Il libro di Richard Feynman sulle lezioni di fisica è stupendo. Adatto anche a chi non conosce la materia, apre il pensiero. La fisica quantistica, nella sua complessità e granularità, ti smuove.

Ed è lì che ho iniziato a rendermi conto, con conferma scientifica, di qualcosa di fondamentale: la linea del tempo fisica scorre in un’unica direzione. Ad oggi sappiamo che è irreversibile. Avanza solo. Non torna indietro.

Il tempo che misuriamo è basato su oscillazioni di particelle che determinano l’unità minima da cui derivano secondi, minuti, ore. È oggettivo. È misurabile. È fuori dal nostro controllo.

I tre livelli del tempo

Ma il tempo non è solo quello fisico. Ci sono tre livelli che dobbiamo distinguere:

Il tempo fisico: Avanza. Punto. Irreversibile e inesorabile.

Il tempo biologico: Anche questo avanza, ma il come dipende da noi. 43 anni non significano che tutti biologicamente abbiamo la stessa situazione. Lo vediamo osservando le persone attorno a noi: chi vive diversamente invecchia diversamente.

Il tempo percettivo: Ed è qui che tutto cambia. È qui che possiamo plasmare il tempo al nostro volere, senza intaccare la linea del tempo fisica.

La metacognizione e il tempo percettivo

Il lavoro che ho fatto con la metacognizione, se lo guardavo con gli occhi di una volta, mi faceva esclamare: “Impossibile in così poco tempo”. Ma osservandolo con gli occhi di oggi, rispondo: “Assolutamente e scientificamente plausibile”.

Si tratta di processi mentali. La metacognizione, per sua natura, tende ad amplificarli con curva esponenziale. E i processi mentali operano sul tempo percettivo, non su quello fisico.

In un’ora di metacognizione puoi fare un lavoro mentale che normalmente richiederebbe mesi. È compressione temporale cognitiva. Non magia. Meccanica della mente.

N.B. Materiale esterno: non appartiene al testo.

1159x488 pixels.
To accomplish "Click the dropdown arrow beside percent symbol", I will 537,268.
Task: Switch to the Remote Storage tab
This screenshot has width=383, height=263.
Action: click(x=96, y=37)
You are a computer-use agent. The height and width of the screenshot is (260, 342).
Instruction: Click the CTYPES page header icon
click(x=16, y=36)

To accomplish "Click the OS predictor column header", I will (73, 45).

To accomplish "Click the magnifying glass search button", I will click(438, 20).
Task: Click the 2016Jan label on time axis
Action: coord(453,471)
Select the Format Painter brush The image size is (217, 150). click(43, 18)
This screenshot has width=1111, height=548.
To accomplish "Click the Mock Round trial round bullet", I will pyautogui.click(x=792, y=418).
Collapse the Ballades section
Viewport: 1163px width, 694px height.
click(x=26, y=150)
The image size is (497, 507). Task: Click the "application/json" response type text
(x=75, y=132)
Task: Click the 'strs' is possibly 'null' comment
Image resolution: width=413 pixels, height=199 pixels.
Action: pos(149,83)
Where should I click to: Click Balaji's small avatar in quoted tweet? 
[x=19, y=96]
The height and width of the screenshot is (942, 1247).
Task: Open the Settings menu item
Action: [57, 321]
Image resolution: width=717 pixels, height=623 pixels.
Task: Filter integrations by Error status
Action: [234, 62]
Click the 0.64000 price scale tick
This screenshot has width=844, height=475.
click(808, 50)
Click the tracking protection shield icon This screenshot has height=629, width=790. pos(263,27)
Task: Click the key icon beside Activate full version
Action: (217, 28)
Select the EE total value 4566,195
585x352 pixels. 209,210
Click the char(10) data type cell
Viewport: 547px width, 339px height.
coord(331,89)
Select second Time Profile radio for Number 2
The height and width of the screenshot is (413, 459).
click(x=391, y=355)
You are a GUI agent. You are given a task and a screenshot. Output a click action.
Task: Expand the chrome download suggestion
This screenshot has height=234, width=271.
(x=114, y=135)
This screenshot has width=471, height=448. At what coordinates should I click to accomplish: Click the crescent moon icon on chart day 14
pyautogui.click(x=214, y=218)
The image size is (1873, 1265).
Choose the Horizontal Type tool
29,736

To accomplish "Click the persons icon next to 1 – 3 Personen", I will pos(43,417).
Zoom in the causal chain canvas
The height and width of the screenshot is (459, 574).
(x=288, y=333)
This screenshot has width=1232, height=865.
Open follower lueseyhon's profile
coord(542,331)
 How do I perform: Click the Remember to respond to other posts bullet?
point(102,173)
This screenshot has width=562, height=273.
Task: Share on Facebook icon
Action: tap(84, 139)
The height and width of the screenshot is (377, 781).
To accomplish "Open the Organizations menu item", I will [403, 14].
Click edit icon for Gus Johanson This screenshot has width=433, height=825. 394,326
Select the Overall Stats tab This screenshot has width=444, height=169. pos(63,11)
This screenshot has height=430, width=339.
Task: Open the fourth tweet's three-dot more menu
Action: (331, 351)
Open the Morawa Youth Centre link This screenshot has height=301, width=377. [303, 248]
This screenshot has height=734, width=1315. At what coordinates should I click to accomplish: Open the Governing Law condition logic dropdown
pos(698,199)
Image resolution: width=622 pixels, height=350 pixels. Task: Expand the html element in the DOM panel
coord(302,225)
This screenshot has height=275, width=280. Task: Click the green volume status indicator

Tre mesi possono valere anni di crescita. Non perché il tempo fisico accelera, ma perché la densità di elaborazione mentale si comprime.

Non aver paura di osare

Ricordarsi di questa distinzione può aiutarci a non mollare e osare fare molte delle cose che vogliamo.

Perché se con pragmatismo osserviamo, capiamo dove:

  • La linea fisica avanza comunque (e non possiamo fermarla)
  • La linea biologica possiamo gestirla (stile di vita, cura)
  • La linea percettiva possiamo plasmarla (metacognizione, consapevolezza)

E qui torna in gioco la pazienza. Non come attesa passiva, ma come alleato strategico. Come vi ho raccontato nel secondo post, la pazienza è un veicolo. E ora aggiungo: un veicolo che opera sul tempo percettivo.

Non serve fretta (il tempo fisico va da solo). Non serve paura (il tempo percettivo è tuo). Serve consapevolezza (sapere su quale tempo stai lavorando).

Talvolta le cose possono avere sfumature diverse da come immaginiamo. Il tempo è una di queste.

E il prossimo passo

La prossima volta vi racconterò del concetto di accettazione. Parola con sfumature molto interessanti e diverse da come immaginavo. Perché accettare il tempo fisico (irreversibile) è diverso dall’accettare il tempo percettivo (plasmabile). E questa distinzione cambia tutto.

Tre mesi o tre anni? Dipende da quale tempo stai misurando.